Глаза не выдали ни намека на узнавание, рот приоткрылся, как будто Моран хотел сказать что-то, но не смог по причине некоего внутреннего паралича.
— Полковник Моран, — негромко сказала Фанни, делая шаг вперед. — Ваш старый друг, полковник Фрейзер, прислал вам эту корзинку и спрашивает, нужно ли вам что-то еще?
— Фрейзер? — Он наморщил лоб, словно силясь вспомнить что-то, и столь очевидны были его растерянность и недоумение, что Фанни на мгновение оцепенела от страха. Что если Профессор ошибся, назвав ей не то имя? Но тут на лице заключенного появилась бледная тень улыбки.

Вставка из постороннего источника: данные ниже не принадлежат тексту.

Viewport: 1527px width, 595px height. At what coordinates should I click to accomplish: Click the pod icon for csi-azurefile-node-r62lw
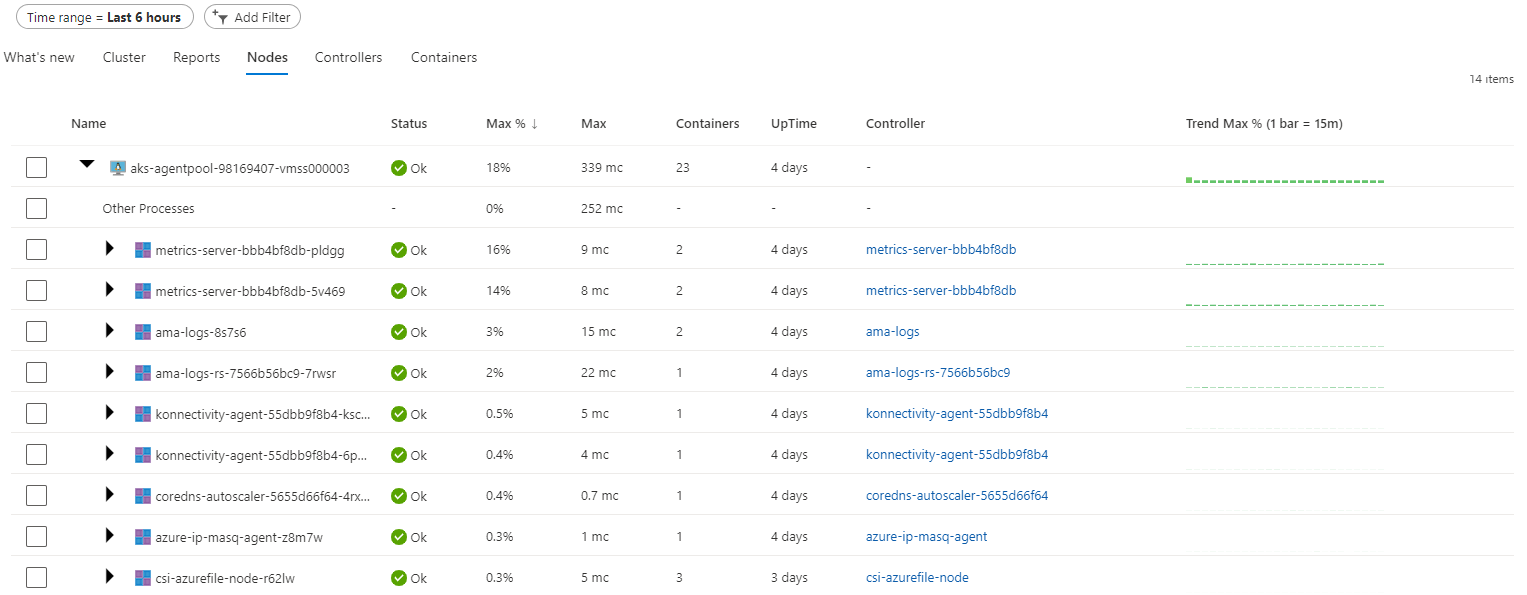[x=143, y=578]

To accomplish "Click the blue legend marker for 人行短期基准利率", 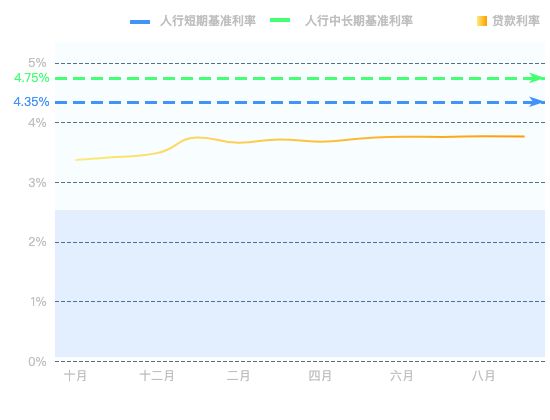I will click(140, 22).

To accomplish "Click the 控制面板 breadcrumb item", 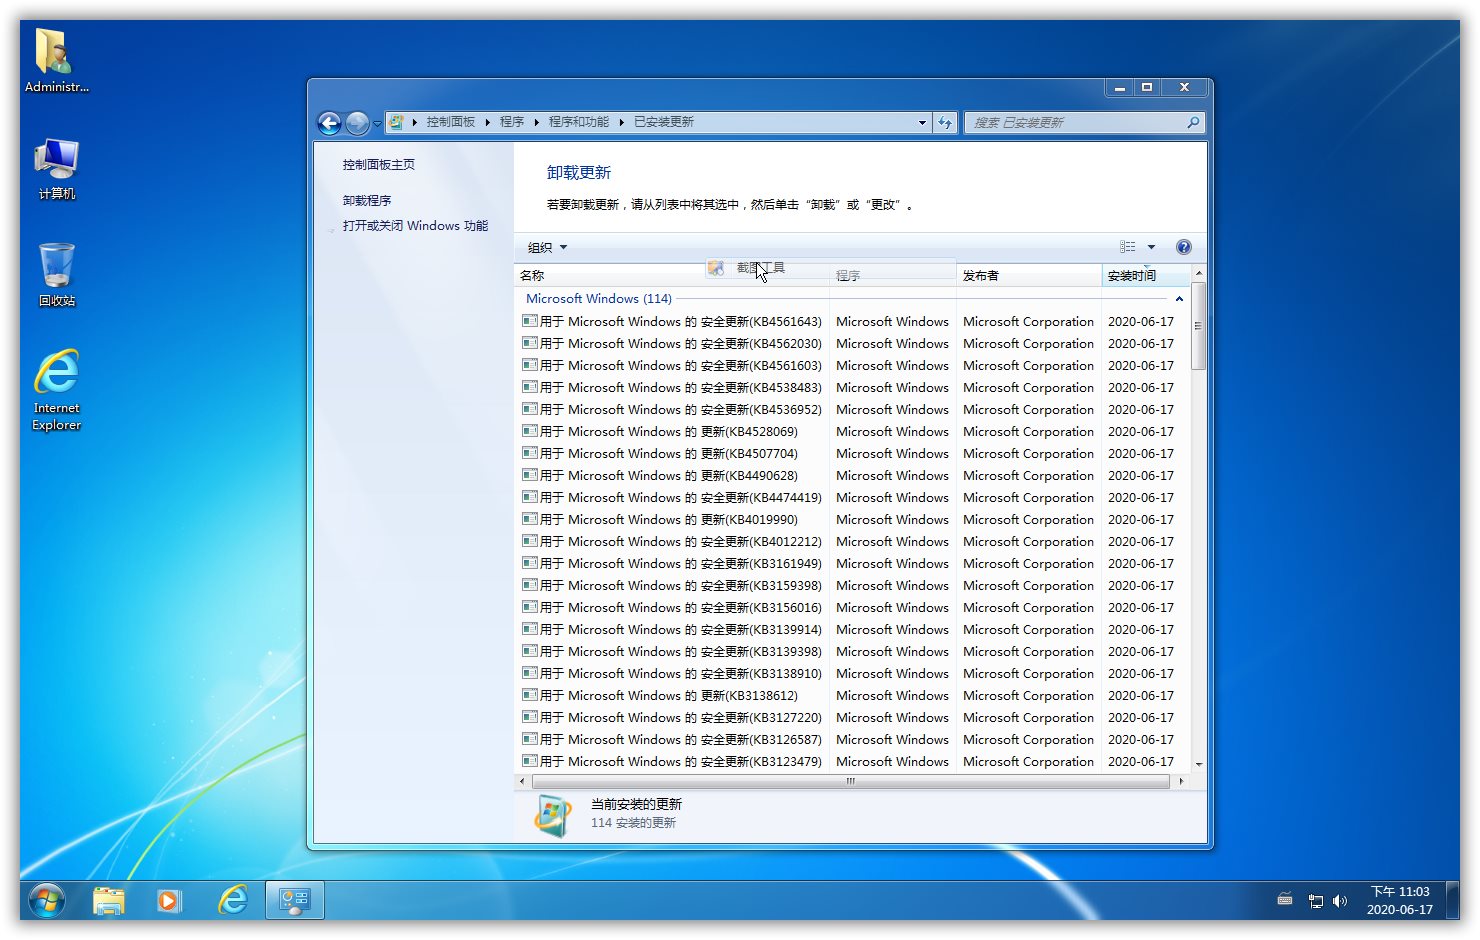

— Джок Фрейзер, — пробормотал он. — Старина Джок. Да, весьма любезно с его стороны. Весьма. — Полковник горько усмехнулся. — Боюсь только, что и старине Джоку не снять меня с виселицы.
Фанни сделала еще шаг вперед и поставила на стол корзинку.
— Сэр, он обещал прислать меня еще раз на этой неделе.
— Передайте ему, что он верный друг.
Она подождала еще немного, потом поняла, что свидание — если это можно так назвать — окончено. Разумеется, ей было невдомек, что содержимое оставленной на столе корзинки подводило черту под тем сроком, что был определен полковнику Морану для пребывания в нашем грешном мире.
Дверь закрылось. Фанни хотелось только одного: как можно быстрее покинуть это мрачное место, но надзиратель не спешил, и она поймала себя на том, что считает до десяти, — привычка осталась с детства и помогала пережить самые неприятные мгновения.
Наконец Уильямс выпрямился и кивнул.
— Возвращаемся. Или желаете что-то еще посмотреть?
— Спасибо, сэр. Я лучше пойду.
Выйдя за тюремные ворота, она едва удержалась, чтобы не побежать; она чувствовала себя преступницей, единственное желание которой — как можно скорее покинуть место заключения. Только бы добраться до дома и смыть с себя все запахи этого жуткого заведения.
Незадолго до шести Мориарти начал одеваться, готовясь к встрече с Элтоном в «Кафе Ройяль». В это же самое время в тюрьме на Хорсмангер-лейн началась пересменка: на службу заступали надзиратели и охранники ночной смены.
Дежурный по мужскому блоку А двинулся по привычному маршруту, обходя вверенную ему территорию, и спустя несколько минут подошел к камере номер семь и заглянул внутрь через маленькое оконце в двери. Представшая его глазу картина зафиксировалась в мозгу не сразу, а когда это наконец произошло, надзиратель резко отдернул голову. Секундой позже он уже отпирал замок и звал на помощь.
Моран лежал на полу у стола, рядом с опрокинутой табуреткой. Он успел выпить стакан вина и съесть кусок мясного пирога, из остатков которого недобрым, обвиняющим взглядом смотрела половинка сваренного вкрутую яйца.
Ни надзиратели, ни доктор, подоспевший к месту происшествия минут через пять, помочь полковнику уже не могли. Морана обильно вырвало, и, судя по положению, смерть его была крайне мучительной.